Il trueque (baratto) si definisce fondamentalmente come uno scambio di beni oppure servizi tra due o più parti, a scambio di altri beni e servizi, senza il bisogno di alcun tipo di moneta. Storicamente si segnala il suo inizio al Neolitico, a partire degli eccedenti prodotti per i primi agricoltori. Tuttavia, sebbene nel trafkintun anche esiste uno scambio di beni e servizi, questo è solo un piccolo aspetto di quello che è il trafkintun.

Il trafkintun va oltre il baratto perché fondamentalmente è una attività socio-spirituale, cioè molto più ricca e profonda, che consiste in cinque parti protocollari fondamentali (che possono variare secondo il territorio)

Pentukun: è il momento dove le parti si salutano formalmente  condividendo aspetti significativi per le sue comunità. Si raccontano dei aspetti relazionati con il suo Kupalme(linaje) e il suo Tuwün(territorio de origen). A continuazione presentano le rispettive persone che li accompagnano. Allo stesso tempo segnalano i propositi del trafkintun.

Ngellipun: è la (rogativa) nella quale sono offerte semi e alimenti.

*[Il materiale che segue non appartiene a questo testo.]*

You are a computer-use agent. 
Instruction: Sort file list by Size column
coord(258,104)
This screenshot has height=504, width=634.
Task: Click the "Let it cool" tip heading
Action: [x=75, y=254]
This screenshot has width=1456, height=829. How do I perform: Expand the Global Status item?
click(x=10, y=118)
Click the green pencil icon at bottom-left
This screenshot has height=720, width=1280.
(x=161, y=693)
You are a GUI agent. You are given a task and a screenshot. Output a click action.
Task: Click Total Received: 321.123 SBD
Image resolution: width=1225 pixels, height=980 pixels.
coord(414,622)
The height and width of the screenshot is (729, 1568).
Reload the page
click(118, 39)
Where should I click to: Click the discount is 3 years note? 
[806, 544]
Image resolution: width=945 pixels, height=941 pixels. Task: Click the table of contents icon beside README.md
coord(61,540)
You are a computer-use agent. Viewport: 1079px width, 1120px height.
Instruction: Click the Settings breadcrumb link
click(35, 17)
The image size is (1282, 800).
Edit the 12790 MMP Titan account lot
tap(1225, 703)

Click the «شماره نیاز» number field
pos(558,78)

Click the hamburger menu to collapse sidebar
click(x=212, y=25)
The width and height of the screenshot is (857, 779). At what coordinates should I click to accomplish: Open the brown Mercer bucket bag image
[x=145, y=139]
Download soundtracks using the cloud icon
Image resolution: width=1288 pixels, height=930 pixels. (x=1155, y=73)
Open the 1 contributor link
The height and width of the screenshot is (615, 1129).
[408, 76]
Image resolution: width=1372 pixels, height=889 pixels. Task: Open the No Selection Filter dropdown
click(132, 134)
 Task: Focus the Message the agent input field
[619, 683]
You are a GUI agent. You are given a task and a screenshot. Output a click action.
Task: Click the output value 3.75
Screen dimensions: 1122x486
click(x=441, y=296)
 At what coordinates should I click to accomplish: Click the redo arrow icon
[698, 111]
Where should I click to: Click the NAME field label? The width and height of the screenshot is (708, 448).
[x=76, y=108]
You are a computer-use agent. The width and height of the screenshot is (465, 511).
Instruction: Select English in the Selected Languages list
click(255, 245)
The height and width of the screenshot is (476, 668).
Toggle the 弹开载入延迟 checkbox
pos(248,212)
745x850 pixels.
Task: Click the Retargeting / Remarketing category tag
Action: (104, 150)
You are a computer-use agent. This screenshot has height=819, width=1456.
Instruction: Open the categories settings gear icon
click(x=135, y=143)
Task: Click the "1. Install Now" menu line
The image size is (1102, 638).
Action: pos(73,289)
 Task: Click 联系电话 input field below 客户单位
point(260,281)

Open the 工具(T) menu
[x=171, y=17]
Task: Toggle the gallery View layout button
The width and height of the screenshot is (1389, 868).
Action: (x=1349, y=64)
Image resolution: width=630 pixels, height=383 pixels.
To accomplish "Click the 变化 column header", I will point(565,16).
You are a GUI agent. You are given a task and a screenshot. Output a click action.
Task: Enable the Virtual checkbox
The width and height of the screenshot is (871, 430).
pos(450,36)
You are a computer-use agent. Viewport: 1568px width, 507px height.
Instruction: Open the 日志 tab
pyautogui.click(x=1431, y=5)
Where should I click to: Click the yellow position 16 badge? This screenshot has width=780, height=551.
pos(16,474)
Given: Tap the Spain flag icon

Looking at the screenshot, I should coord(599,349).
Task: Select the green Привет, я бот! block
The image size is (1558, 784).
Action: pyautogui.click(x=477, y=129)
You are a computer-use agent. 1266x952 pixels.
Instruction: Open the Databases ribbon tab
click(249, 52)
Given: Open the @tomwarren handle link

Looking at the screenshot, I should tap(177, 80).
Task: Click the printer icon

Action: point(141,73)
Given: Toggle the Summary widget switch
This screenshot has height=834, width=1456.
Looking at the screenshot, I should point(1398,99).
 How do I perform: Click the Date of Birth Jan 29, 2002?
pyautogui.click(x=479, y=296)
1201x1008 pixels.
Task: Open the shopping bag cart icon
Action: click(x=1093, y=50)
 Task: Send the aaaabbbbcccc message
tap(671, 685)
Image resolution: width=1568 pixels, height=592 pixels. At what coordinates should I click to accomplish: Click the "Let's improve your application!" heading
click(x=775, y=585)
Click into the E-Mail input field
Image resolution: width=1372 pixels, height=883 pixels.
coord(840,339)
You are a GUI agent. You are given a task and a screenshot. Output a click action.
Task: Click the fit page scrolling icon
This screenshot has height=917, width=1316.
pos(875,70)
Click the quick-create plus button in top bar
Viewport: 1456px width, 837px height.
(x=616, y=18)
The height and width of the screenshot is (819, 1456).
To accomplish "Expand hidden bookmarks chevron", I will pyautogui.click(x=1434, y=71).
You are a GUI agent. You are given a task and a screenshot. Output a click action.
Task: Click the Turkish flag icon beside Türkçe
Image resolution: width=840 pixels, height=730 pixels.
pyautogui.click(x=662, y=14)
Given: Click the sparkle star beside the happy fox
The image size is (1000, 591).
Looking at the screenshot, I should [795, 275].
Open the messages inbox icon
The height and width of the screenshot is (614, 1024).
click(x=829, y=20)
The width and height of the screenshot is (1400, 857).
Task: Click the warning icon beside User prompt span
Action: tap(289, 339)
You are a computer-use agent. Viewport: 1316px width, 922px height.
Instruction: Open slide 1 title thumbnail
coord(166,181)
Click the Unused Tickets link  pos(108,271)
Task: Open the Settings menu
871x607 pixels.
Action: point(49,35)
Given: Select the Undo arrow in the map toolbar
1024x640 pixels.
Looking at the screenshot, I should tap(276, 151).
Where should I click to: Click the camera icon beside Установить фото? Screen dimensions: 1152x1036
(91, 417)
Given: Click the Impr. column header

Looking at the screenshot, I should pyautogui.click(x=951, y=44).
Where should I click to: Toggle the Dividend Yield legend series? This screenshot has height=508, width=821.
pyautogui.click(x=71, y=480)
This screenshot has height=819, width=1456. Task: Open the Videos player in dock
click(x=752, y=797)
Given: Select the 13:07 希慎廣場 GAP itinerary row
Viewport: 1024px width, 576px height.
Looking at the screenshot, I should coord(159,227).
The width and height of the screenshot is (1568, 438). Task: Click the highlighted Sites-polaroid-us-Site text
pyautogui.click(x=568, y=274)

In generale la fa un ngenpin(persona con saggezza spirituale ) ,  oppure una autorità di qualche Lof che fa il trafkintu.

Misawun: è quando si riuniscono i alimenti per essere condivisi comunitariamente.

Trafkintu: è la parte centrale dell’incontro dove ogni parte presenta i beni a scambiare. In precedenza del incontro la comunità che chiede di fare il trafkintun, invia al suo werken(messaggero) col invito alla comunità con la quale si farà lo scambio.  In effetto si produce una livellazione delle aspettative reciproche, arrivando a un accordo nei beni a scambiare. L’ usuale è che ogni comunità fa trafkintu con i vantaggi comparativi con cui conta . Di questa forma l’ economia comunitaria si complimenta con le risorse di altre economie locali.

Trafkimun: è il momento nel quale le comunità condividono le sue conoscenze, il loro rakizuam (pensiero). In ogni discorso di ogni Lonko esiste una struttura discorsiva, che inizia ricordando aspetti della memoria del territorio, raccontando le esperienze favorevoli  e sfavorevoli . Dopo, viene il momento nel quale si menziona la situazione attuale in cui si vive come popolo e si finisce sempre col ngulamtun, cioè con saggi consigli, per cosi condurre della migliore maniera la comunità di fronte ai loro problemi.

In contrasto con il trueque (baratto), il trafkintun è in definitiva una istanzia dove lo scambio di prodotti o servizi è alla volta una forma per stabilire relazioni, vincoli e alleanze tra le comunità, sempre sotto il contesto proprio della spiritualità mapuche.